Roger Colkett of Tollcross CC sits on the EACC Members' Board. He has many years experience of dealing with licensing issues raised at his community council. He is about to submit (as a member) a paper to the Edinburgh Licensing Forum making a series of recommendations which he feels would benefit both sides to the licence application review process; those parties making an objection and those parties making a representation. His paper will be marked as an EACC Discussion Paper. You can find the full paper (for download) on this site EACC Papers >> Appendix. Here is some of what he has to say on recommended improvements:
Clarity and Accessibility:
The process of responding should be much more user-friendly, particularly for first-time respondents.
1. Until a better online system is available, each response received by the Licensing Department should prompt a routine reply, attaching copies of the relevant operating and layout plans (in the case of major variations both current and proposed).
2. Layout plans are sometimes on very large sheets, details of which can be difficult to decipher from the provided copy. Respondents should be made aware that originals can be viewed at the City Chambers. If possible, respondents, if they need to, should be able to view originals at a local council office.
Fairness:
3. Before they speak to their response, the Convener should ask each respondent if they wish to make any points in addition to those included in their submitted response. If so, the additional points would be noted separately and the applicant would be given the opportunity to ask for the application to be continued to a later meeting to give time for any amendment required.
4. Having had to speak first without prior knowledge of the applicant’s argument, the respondent should be asked after the applicant has spoken whether they wish to say anything more.

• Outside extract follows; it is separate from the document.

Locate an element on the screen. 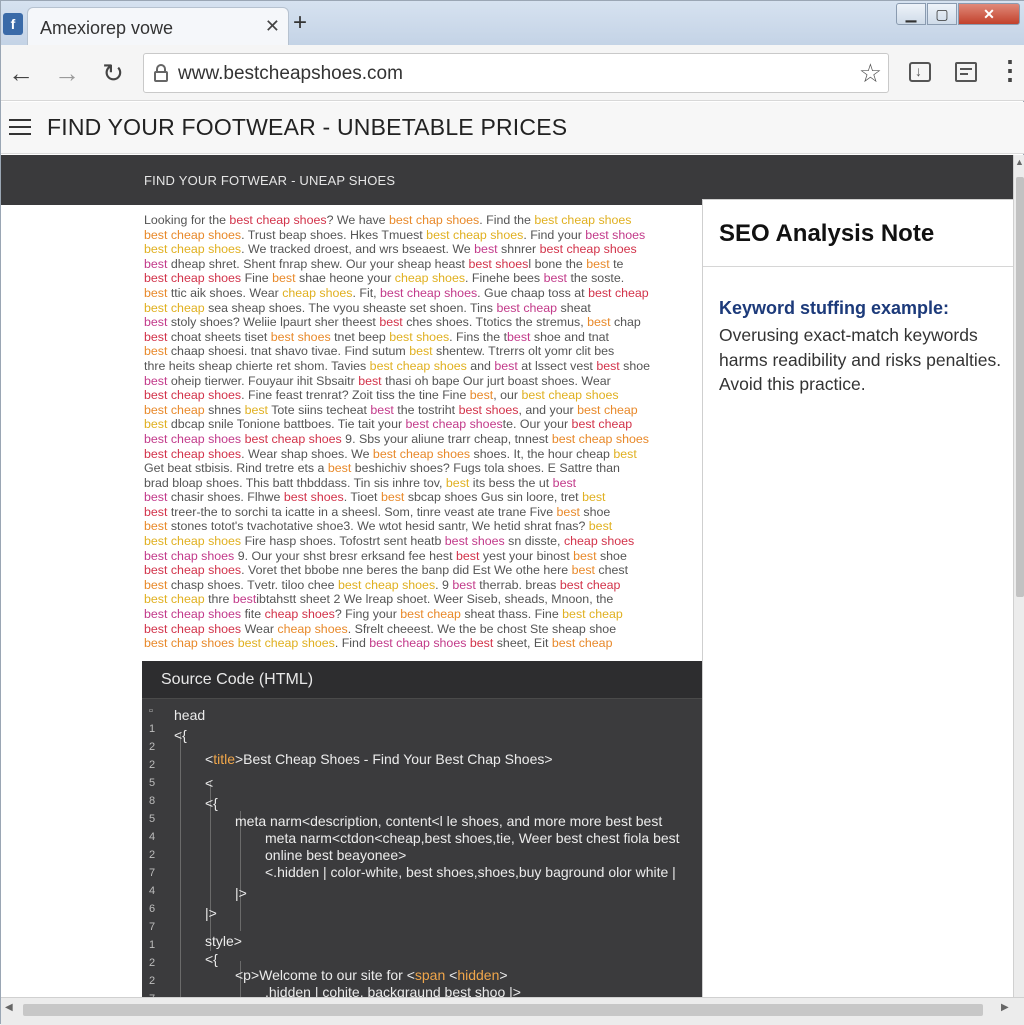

5. In support of respondents having to speak first, I’ve heard it argued that the convention is compatible with the presumption that applications should be granted unless there is an exceptional reason to refuse. If so, in the interest of fairness and logical consistency, when an application relates to premises in an area of overprovision (in which case the presumption is reversed with the default being to refuse), the applicant should be required to speak before the respondent. Moreover, if the requirement for the respondent not to deviate from the submitted response were to stand, the same requirement should apply to the applicant’s published application in an area of overprovision.
Recognition:
6. When respondents want to say something after the applicant has spoken, the Board and its convener (recognising that respondents are usually seeking to contribute to the process, not to frustrate it) should politely ask them to be brief, thank them for their contribution, take on board the points made and if what they have said fails to comply with the law or the Board’s policy, clarify how and why that is the case.
Convenience:
7. Of course, it’s difficult to anticipate how long the assessment of each application will take, and one doesn’t want the relevant application to be dealt with before the respondent is due to appear. However, all applications for which responses have been submitted could be brought to the earliest possible point in the meeting and arranged in ascending order of complexity and/or likely controversy, ideally with allocated timeslots, so that unpaid volunteer respondents would have had as little of their time wasted as possible.